> [Request]: Copy the rows below verbatim, starting at the line that contains "This screenshot has height=605, width=1291." and ending at the line that contains "Action: (x=30, y=77)", with both of those lines included.

** Start Data records **

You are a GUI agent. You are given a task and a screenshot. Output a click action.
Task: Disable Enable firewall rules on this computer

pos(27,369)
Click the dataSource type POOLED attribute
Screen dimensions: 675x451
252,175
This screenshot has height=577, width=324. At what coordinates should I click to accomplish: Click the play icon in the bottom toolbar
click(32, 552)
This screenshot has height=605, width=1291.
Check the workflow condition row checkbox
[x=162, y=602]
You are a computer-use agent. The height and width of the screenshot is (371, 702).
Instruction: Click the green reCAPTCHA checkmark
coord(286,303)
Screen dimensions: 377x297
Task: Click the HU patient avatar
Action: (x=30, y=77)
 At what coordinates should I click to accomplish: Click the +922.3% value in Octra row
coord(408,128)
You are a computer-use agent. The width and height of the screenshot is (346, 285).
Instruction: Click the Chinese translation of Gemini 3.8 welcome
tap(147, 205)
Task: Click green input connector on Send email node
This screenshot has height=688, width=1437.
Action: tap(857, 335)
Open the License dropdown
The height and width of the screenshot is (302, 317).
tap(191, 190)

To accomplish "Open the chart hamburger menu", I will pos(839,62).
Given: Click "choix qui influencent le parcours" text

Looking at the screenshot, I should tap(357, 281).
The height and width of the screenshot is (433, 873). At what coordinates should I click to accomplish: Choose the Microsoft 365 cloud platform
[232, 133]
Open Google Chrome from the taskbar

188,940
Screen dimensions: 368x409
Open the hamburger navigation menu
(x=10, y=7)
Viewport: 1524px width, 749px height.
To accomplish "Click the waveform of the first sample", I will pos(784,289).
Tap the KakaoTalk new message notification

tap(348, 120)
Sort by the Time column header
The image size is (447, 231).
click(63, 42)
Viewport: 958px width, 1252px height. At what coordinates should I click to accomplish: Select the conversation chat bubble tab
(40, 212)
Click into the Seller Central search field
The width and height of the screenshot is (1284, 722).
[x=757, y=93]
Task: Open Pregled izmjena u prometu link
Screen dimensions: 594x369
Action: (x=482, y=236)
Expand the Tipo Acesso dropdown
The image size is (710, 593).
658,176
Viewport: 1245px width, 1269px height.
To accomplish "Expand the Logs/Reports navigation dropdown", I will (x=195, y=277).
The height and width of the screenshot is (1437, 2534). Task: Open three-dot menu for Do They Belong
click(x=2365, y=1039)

** End Data records **

> [Solved exercise]:
This screenshot has height=605, width=1291.
Check the workflow condition row checkbox
[x=162, y=602]
You are a computer-use agent. The height and width of the screenshot is (371, 702).
Instruction: Click the green reCAPTCHA checkmark
coord(286,303)
Screen dimensions: 377x297
Task: Click the HU patient avatar
Action: (x=30, y=77)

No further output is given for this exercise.